US Marines enter Fallujah

Marines in armoured vehicles drove into the Sunni Muslim city west of Baghdad in convoy, with members of the newly established Fallujah brigade riding in pickup trucks.

A marine spokesman said the Americans spent about an hour there, meeting city officials and discussing plans to repair damage from last month’s fighting.

United States officials have hailed the move as a sign Fallujah is quiet after the Americans abandoned the siege and turned the rebellious city over to former soldiers from Saddam Hussein’s army.

Spokesman Lieutenant Eric Knapp said: “Freedom of movement is crucial to rebuild and stabilise the city.”
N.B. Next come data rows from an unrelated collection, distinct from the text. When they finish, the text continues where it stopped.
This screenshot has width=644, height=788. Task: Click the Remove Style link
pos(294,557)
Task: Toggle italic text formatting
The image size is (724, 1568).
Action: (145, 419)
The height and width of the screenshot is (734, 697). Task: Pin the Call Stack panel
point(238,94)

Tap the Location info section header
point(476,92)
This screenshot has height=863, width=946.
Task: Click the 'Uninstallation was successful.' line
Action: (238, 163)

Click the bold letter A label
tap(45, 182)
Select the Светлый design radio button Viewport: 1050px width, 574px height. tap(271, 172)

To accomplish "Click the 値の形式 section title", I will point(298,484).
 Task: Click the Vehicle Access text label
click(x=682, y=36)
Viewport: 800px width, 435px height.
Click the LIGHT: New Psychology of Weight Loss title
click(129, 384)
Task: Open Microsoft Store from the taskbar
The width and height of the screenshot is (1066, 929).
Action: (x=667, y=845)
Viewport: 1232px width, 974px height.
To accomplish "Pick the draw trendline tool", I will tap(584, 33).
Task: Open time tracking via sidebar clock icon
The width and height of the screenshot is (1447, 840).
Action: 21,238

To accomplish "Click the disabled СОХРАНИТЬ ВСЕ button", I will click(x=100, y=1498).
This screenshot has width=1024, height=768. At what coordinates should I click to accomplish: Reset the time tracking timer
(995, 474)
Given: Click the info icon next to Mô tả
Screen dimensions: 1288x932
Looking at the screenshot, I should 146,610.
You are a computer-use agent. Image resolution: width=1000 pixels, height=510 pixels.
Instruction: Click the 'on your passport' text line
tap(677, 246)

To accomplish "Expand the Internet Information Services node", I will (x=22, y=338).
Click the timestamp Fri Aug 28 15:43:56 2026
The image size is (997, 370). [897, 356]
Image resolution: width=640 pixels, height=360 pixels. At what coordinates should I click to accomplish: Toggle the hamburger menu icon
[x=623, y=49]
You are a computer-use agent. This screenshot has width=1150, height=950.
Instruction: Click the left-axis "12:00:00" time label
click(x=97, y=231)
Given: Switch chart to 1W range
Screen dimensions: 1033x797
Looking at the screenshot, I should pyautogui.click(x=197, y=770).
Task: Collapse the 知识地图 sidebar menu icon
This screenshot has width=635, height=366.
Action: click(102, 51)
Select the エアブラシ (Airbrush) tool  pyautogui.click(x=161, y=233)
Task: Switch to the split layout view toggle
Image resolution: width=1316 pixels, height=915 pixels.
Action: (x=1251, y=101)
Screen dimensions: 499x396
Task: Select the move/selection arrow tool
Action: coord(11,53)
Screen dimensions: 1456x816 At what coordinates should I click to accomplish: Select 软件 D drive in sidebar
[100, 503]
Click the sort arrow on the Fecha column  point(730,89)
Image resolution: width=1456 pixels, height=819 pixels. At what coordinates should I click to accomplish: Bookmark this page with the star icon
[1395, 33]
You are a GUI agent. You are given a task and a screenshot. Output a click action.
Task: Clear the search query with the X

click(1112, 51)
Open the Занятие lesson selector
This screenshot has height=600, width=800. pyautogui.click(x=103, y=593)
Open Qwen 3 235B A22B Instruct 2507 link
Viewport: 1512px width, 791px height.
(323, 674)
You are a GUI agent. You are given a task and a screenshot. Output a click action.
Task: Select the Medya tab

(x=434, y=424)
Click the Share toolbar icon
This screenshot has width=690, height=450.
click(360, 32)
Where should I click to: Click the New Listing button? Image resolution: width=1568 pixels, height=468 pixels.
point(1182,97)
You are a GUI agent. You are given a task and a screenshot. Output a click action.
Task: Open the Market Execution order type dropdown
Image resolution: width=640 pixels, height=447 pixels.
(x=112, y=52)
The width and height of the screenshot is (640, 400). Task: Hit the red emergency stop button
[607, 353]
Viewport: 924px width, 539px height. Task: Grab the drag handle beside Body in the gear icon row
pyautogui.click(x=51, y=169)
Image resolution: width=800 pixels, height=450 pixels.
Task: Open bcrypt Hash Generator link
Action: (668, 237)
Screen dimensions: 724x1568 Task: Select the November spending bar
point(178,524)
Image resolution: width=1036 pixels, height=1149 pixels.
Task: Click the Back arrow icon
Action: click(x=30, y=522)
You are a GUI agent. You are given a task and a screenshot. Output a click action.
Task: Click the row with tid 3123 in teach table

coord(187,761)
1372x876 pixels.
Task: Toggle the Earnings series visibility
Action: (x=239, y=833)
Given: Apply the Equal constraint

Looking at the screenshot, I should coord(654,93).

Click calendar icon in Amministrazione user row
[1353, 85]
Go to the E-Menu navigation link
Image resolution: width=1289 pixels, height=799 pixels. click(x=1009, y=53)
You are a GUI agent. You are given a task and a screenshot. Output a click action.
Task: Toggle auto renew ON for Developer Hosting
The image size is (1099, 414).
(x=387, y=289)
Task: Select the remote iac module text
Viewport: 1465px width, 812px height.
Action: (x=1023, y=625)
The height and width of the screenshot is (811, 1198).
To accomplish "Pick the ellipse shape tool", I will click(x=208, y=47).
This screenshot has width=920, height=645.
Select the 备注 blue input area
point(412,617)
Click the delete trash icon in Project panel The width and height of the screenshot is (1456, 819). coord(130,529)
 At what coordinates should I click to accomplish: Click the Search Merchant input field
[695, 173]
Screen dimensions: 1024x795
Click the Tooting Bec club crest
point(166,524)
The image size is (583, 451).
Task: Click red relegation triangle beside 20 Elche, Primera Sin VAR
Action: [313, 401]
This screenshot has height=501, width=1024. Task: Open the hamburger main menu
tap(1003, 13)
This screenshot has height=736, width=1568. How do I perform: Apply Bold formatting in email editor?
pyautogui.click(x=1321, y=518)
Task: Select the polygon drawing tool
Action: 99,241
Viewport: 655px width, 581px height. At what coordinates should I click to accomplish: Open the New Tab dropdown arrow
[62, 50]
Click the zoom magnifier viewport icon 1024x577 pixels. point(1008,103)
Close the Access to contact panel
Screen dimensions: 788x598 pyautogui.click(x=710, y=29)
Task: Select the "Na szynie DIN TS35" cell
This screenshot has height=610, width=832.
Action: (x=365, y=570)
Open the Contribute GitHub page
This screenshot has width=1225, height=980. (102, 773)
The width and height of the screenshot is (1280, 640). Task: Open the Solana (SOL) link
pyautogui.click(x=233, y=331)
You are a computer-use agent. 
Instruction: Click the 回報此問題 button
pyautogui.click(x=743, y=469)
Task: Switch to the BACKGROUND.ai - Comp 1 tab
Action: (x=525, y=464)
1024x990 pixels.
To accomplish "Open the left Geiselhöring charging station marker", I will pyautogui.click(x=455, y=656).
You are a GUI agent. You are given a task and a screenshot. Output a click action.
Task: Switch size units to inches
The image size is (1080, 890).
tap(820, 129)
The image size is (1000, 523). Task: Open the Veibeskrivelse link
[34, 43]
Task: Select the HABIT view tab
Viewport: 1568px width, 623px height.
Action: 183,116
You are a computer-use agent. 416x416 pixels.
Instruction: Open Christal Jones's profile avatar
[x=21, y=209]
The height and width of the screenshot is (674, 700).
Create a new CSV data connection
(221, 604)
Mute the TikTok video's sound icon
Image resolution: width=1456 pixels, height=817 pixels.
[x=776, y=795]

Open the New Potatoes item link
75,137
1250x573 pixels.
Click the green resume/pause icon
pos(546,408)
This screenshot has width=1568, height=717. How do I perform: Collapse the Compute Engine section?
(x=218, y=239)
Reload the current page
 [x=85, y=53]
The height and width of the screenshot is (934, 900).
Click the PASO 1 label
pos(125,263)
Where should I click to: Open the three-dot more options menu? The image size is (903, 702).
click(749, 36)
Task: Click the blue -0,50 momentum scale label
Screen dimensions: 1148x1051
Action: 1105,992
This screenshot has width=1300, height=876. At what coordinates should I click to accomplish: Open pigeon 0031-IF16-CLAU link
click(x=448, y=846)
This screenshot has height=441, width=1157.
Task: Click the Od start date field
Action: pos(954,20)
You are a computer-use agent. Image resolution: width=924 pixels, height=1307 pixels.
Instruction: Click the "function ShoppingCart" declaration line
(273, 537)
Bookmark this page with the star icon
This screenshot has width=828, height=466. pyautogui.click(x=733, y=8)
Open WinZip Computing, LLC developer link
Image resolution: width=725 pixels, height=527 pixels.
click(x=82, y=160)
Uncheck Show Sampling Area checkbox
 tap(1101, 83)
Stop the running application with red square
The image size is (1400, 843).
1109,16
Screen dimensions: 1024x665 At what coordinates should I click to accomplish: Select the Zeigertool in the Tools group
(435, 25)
However, many residents in the city which saw fierce fighting, believe they defeated the marines because insurgent fighters held their positions against a ferocious American onslaught.

Marines began the siege of Fallujah on April 5 after the killing and mutilation of four US civilian contractors.

Ten marines and several hundred Iraqis were killed before the siege was lifted in an agreement providing for US troops to pull back and transfer primary security responsibility to an Iraqi force led by officers from Saddam’s military.

“We have not yet found the killers of the contractors,” said Brigadier-General Mark Kimmitt, the deputy head of operations in Iraq, adding: “The mission is not yet over.”

US officials have said they will insist that the killers of the contractors face justice in Iraq.

“We remain committed to achieving those objectives through a peaceful process but we will not flinch on those objectives,” Kimmitt said.

The Fallujah brigade is expected to number about 1,500 fighters, many of them soldiers from the old Iraqi army who live in the area.

US officials acknowledged some may have fought the marines during the siege.